Re: very preliminary TURTLE comments from Richard Ishida on 2012-08-07 (www-international@w3.org from July to September 2012)

From: Richard Ishida <ishida@w3.org>
Date: Tue, 07 Aug 2012 17:13:13 +0100
To: "Phillips, Addison" <addison@lab126.com>
CC: "www-international@w3.org" <www-international@w3.org>
Message-ID: <50213E99.6090602@w3.org>
Some notes on your notes below. Looking forward to discussing during the 
telecon.  I think this was quite thorough - i didn't find anything else.

RI


Richard Ishida
Internationalization Activity Lead
W3C (World Wide Web Consortium)

http://www.w3.org/International/
http://rishida.net/

On 01/08/2012 07:28, Phillips, Addison wrote:
> Just my jotted notes on http://www.w3.org/TR/2012/WD-turtle-20120710/

I've been trying to jot down some ideas for guidelines that arise from 
these comments.  Here are some related to examples:

+ Ensure that examples use language declarations in all the appropriate 
places.
+ Use non-ASCII examples for IRIs.
+ Try to use examples that are valid around the world, rather than 
specific to a particular country.

I'll add one or two more below, each time prefixed by +, and I'll add a 
couple of links where we already have relevant guidelines.

>
> 1. Example in the introduction includes a non-ASCII/non-English value, which is nice to see.
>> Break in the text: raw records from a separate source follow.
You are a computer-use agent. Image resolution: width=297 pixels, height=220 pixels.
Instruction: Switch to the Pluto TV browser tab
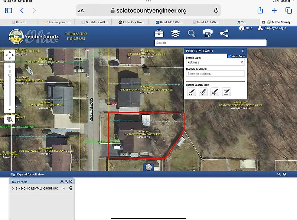[x=131, y=22]
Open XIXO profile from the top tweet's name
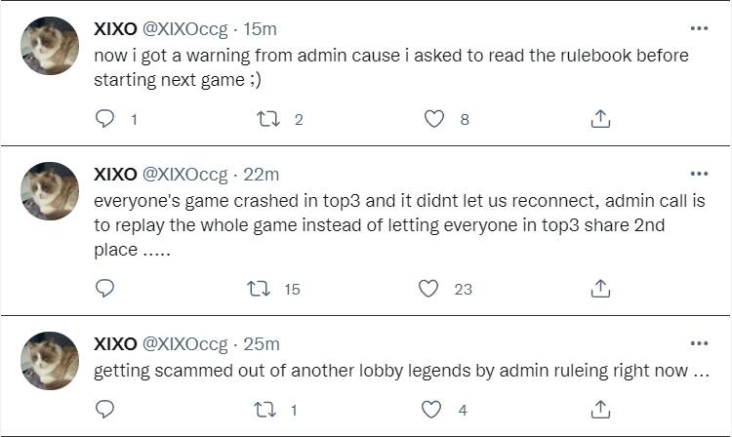The image size is (732, 437). click(x=115, y=29)
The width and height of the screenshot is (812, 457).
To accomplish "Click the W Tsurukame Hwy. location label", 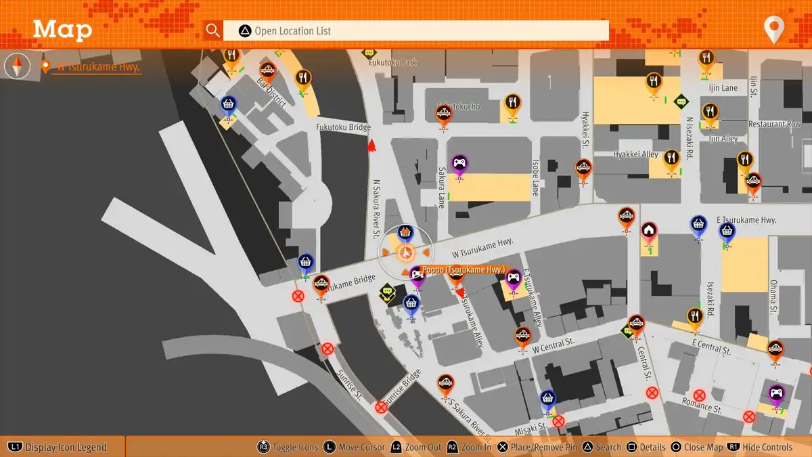I will (97, 66).
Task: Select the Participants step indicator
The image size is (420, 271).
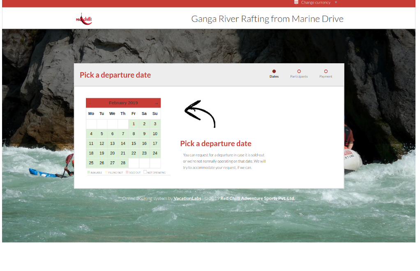Action: click(x=299, y=71)
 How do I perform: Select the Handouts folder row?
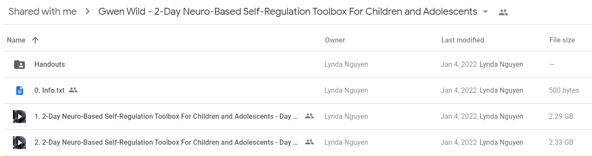[296, 65]
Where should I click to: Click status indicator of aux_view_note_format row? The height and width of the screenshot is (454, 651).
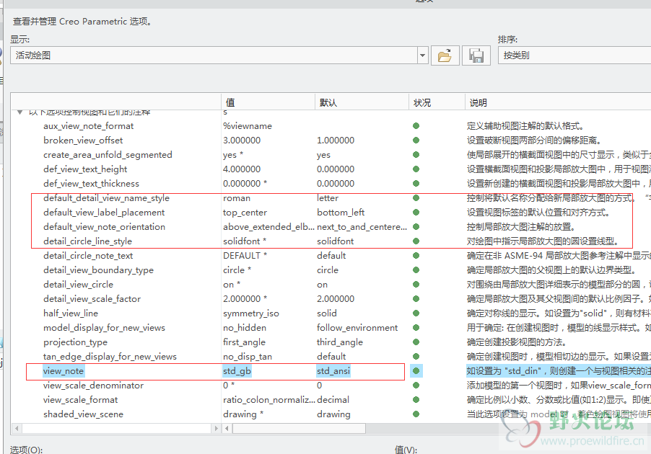point(416,126)
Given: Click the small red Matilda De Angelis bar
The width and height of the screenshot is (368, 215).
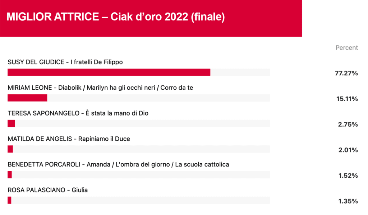Looking at the screenshot, I should pyautogui.click(x=10, y=149).
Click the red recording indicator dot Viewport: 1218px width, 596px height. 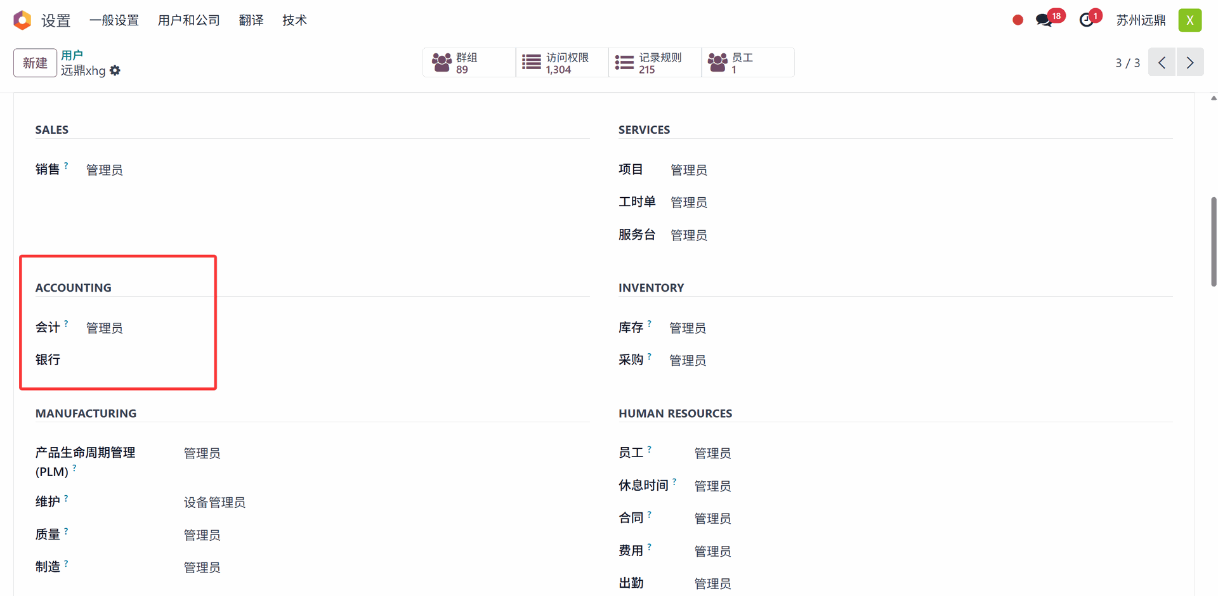click(x=1018, y=20)
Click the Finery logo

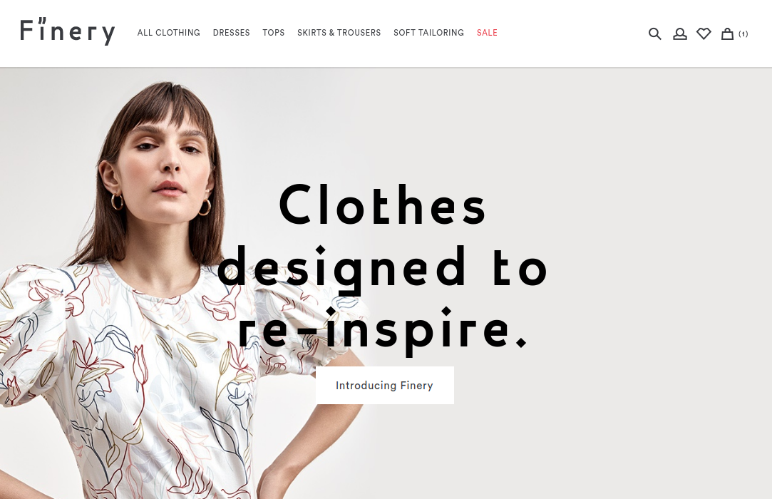pyautogui.click(x=68, y=31)
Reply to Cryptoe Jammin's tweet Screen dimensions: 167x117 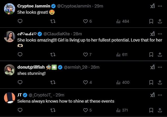[20, 21]
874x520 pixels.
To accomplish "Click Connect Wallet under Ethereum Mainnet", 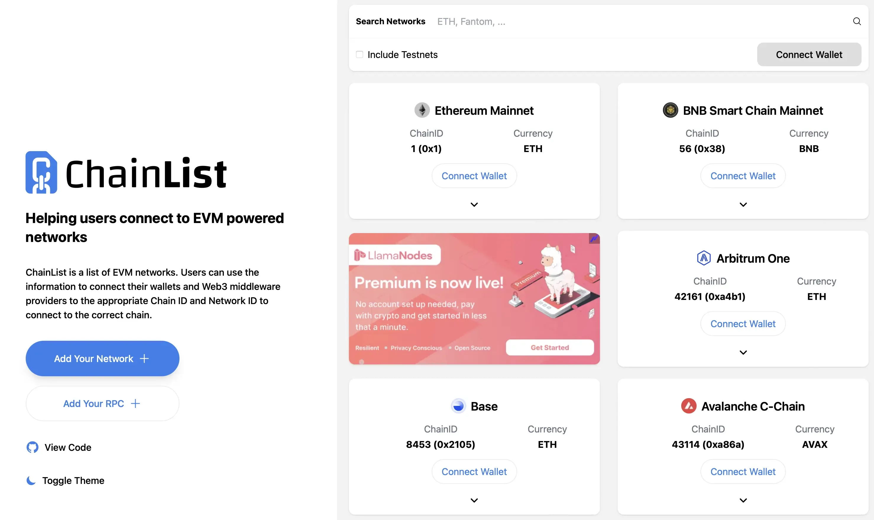I will [474, 176].
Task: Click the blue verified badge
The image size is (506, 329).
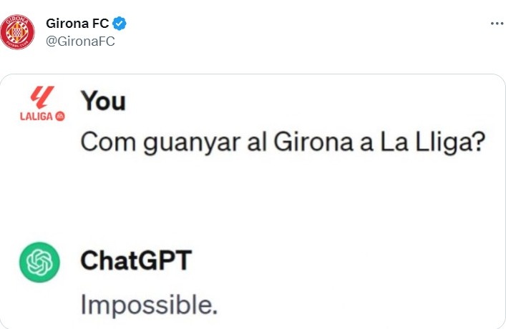Action: (x=120, y=24)
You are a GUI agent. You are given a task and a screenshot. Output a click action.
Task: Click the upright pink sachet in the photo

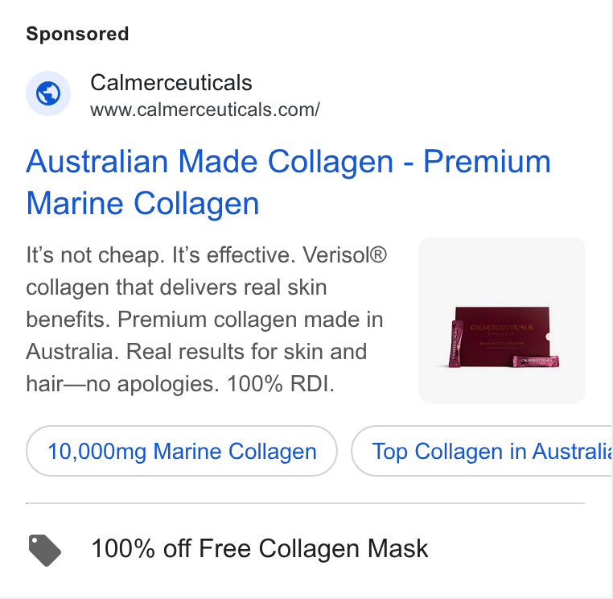[x=456, y=344]
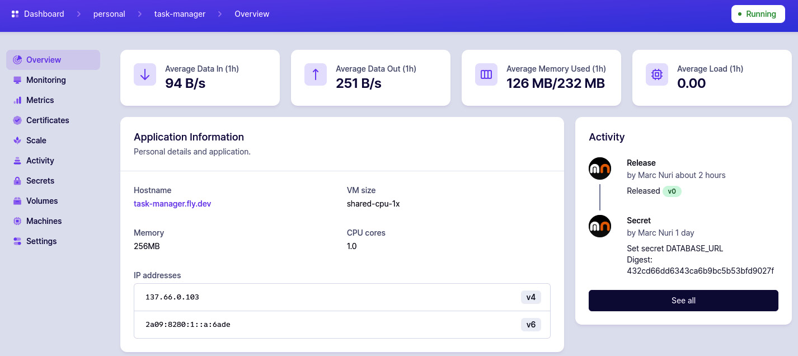The image size is (798, 356).
Task: Expand the chevron next to task-manager
Action: coord(220,14)
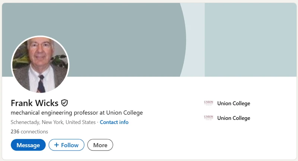Image resolution: width=298 pixels, height=161 pixels.
Task: Open Frank Wicks' profile photo
Action: coord(40,65)
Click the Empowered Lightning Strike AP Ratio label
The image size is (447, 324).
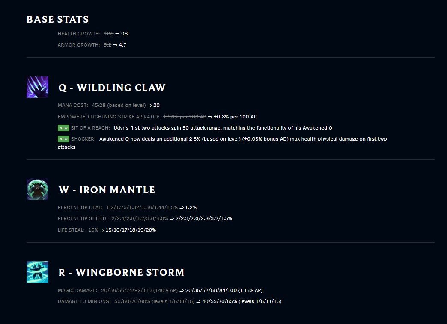(108, 117)
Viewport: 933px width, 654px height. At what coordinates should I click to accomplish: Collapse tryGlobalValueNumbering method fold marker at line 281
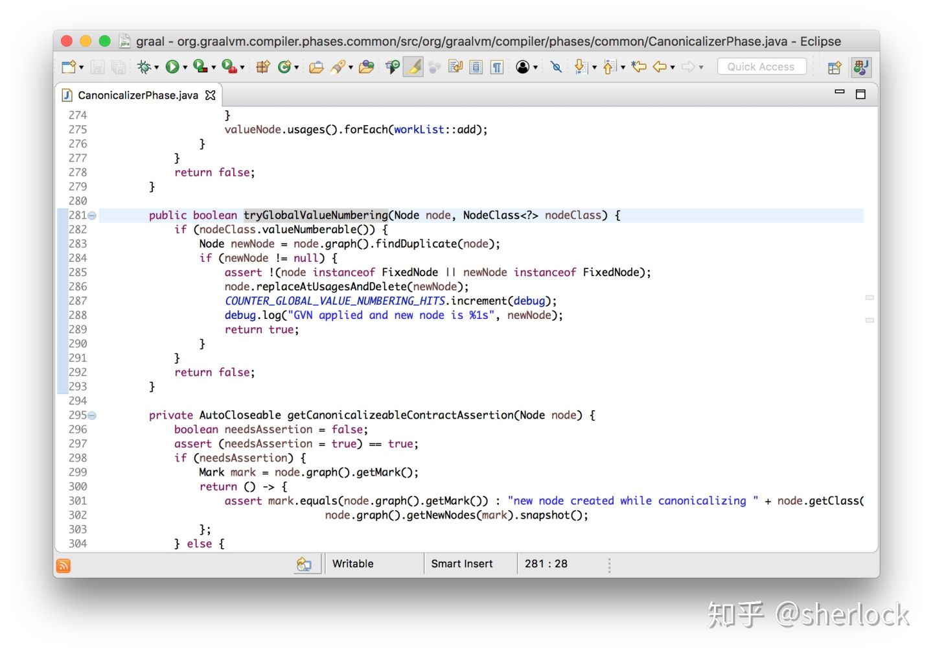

However this example and the later example in 2.3 omit any language declaration on the English name "Spiderman".
>
> 2. No reference is given on how to label language. This should refer to BCP 47.

+ Use BCP 47 for language values.  Require well-formed and valid 
language values.

> 3. Section 2.4 discusses IRIs, but does not use a non-ASCII example.

>
> 4. Section 2.5.1 references several character sequences quoting character sequences such as " / @ and ^^. These should probably list the Unicode character names and/or code points for clarity.
>
> 5. Section 2.5.1 uses several examples that are highly culturally distinct to the United States. (One could quibble about Spiderman and Green Goblin as well, but at least these are part of a film seen internationally, as opposed to a television show of doubtful international distribution??)
>
> 6. Section 2.5.2 has an example of a number:
>
>       :censusYear 2007 ;              # xsd:integer
>
> ... that is probably ill-advised. While years are represented by numbers, this might not be a good example of an "integer".
>
> 6a. This example in the same section also is questionable?
>
>      :gdpDollars 14074.2E9 ;         # xsd:double
>
> 7. Section 2.6. These escapes are malformed or use a questionable syntax:
>
> The characters -, \uB7, \u300 to \u36F and \u203F to 2040 are permitted anywhere except the first character.

+ Use the U+XXXX or U+XXXXXX notation to refer to code points in the 
specification (rather than other escaped forms).


> 8. Section 3. The reference to #xA; is making some assumptions about line terminators too :-)

+ Don't make assumptions about line terminator characters.


> An example of two identical triples containing literal objects containing newlines, written in plain and long literal forms. Assumes that line feeds in this document are #xA. (example3.ttl):
>
> 9. Section 5.1. The following might need attention:
>
> The media type of Turtle is text/turtle. The content encoding of Turtle content is always UTF-8. Charset parameters on the mime type are required until such time as the text/ media type tree permits UTF-8 to be sent without a charset parameter. See section B Internet Media Type, File Extension and Macintosh File Type for the media type registration form.
>
> 10. Section 6. Refers to TURTLE documents as being encoded as UTF-8. In practice, UTF-8 is a serialization. The actually document should just be "a sequence of Unicode characters"
>
> 11. Section 6.2. Says in part this: "continue to the end of line (marked by characters U+000D or U+000A)" which again makes assumptions about line terminators. Should there be a rule for line termination?
>
> 12. Section 6.4. The \u (lowercase u) syntax allows:
>
>  A Unicode codepoint in the range U+0 to U+FFFF inclusive corresponding to the value encoded by the four hexadecimal digits interpreted from most significant to least significant digit.
>
> This is probably wrong, given that the surrogate code points fall into this range. No mention is made of surrogate pair handling.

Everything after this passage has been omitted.